Recent years have seen the emergence of digital financial advisers – known as robo-advisors – that take advantage of modern technology to offer low-cost investment management services. In a nutshell, robo-investors automatically manage your investments at a lower cost than a traditional adviser.

In this guide, we explain how robo-advisors work, how you can compare the services offered by different providers and how to open an account with a robo-advisor.

What is robo-investing?

Robo-advisors automate the management of your investment portfolio through the use of complex algorithms and technology to perform many of the same services typically done by a traditional financial adviser. Simply put, they’re digital advisers that automatically build and manage your investment portfolio based on what’s going on in the market.

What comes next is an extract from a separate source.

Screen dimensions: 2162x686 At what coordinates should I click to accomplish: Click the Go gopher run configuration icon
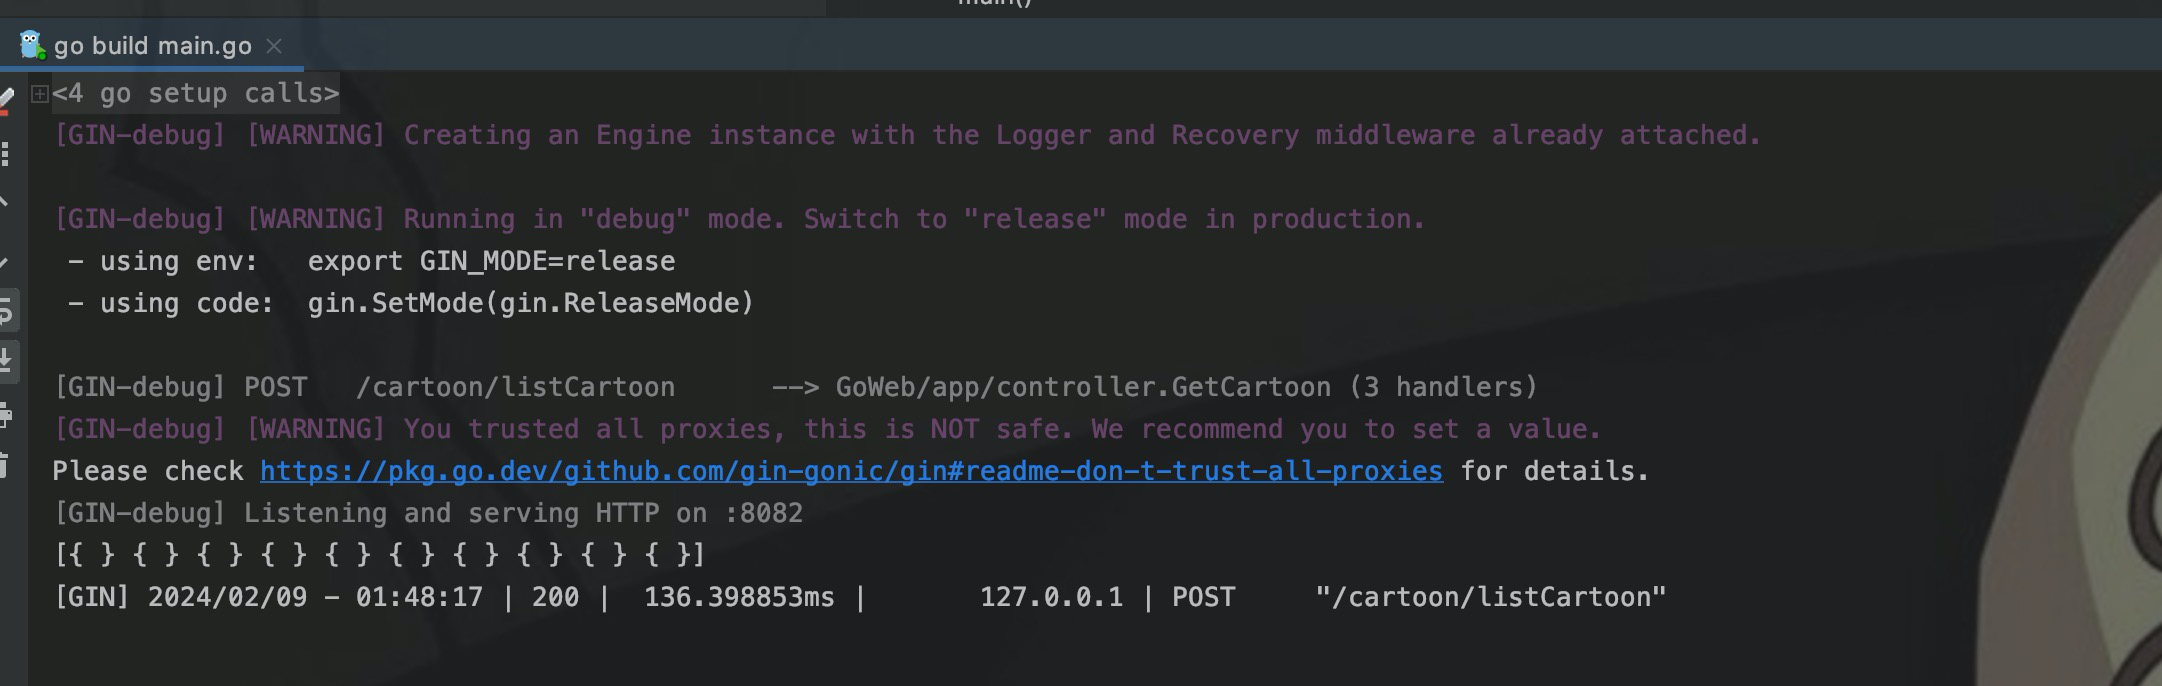(x=32, y=45)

While they used to be a niche tool for tech-savvy investors, they’ve become mainstream over the past few years with newbie investors and high-net-worth traders alike using robo-advisors to help them with their investing.
Keep in mind, digital advice services are based more on building and maintaining a portfolio than providing strategic advice, so there will always be a place for traditional financial advisers.

While your robo-advisor rebalances your investments automatically, financial advisers provide a hands-on approach to helping you achieve your goals by taking your individual circumstances into account. Ultimately, the two – robo-advisors and real-life advisers – complement each other pretty well.
Humans vs robots: Which adviser is better?

How do robo-advisors work?

Unlike a traditional financial adviser, a robo-advisor isn’t influenced by emotion when making trades – it relies solely on algorithms and mathematical models to determine the right asset allocations for investors. Your robo-advisor can even focus on key priorities like automatic portfolio rebalancing or tax optimization.
They’re also much cheaper, with robo-advice available for as little as 1/10th of the cost of receiving advice the old-fashioned way.

But how does the service match you up with a portfolio?

  • Details. Provide your investment goals, investment time frame and appetite for risk so it can assess which portfolio you’ll be most comfortable with.
  • Review. The robo-advisor generates a recommended investment portfolio, which is usually based on exchange traded funds (ETFs). Review the portfolio and its terms and conditions to ensure you fully understand the risks of investing.
  • Invest. Once you’ve invested, the robo-advisor manages your portfolio and rebalances it whenever necessary to ensure it remains in line with your risk tolerance levels.

Compare robo-investing platforms in Canada

Name Product Minimum deposit to invest Funding methods Management fee Available asset types
Wealthsimple Invest
$1
Direct deposit, Bank transfer
0.40% - 0.50%
Stocks, Bonds, ETFs, Commodities
Get a $50 bonus when you open and fund your first Wealthsimple Invest account with a minimum initial deposit of at least $500. Trade and Cash accounts are not eligible.
CI Direct Investing (formerly WealthBar)
$1,000
Direct deposit, Bank transfer
0.35% - 0.60%
Mutual Funds, ETFs
CI Direct Investing offers access to an exclusive and personalized investment portfolio. Get up to $10,000 managed free for a year when you sign up for your first CI Direct Investing account and fund your account.
Justwealth
$5,000
Direct deposit, Bank transfer, Automatic bank withdrawals
0.50%
ETFs
Receive a cash bonus of $50.00-$500.00 when you open a new Justwealth account. RESP accounts require no minimum deposit to begin investing.
Moka
$0
Automatic bank withdrawals
$3/month
ETFs
The Moka app rounds up every purchase you make to the nearest dollar and invests the spare change into low-cost exchange-traded funds (ETFs).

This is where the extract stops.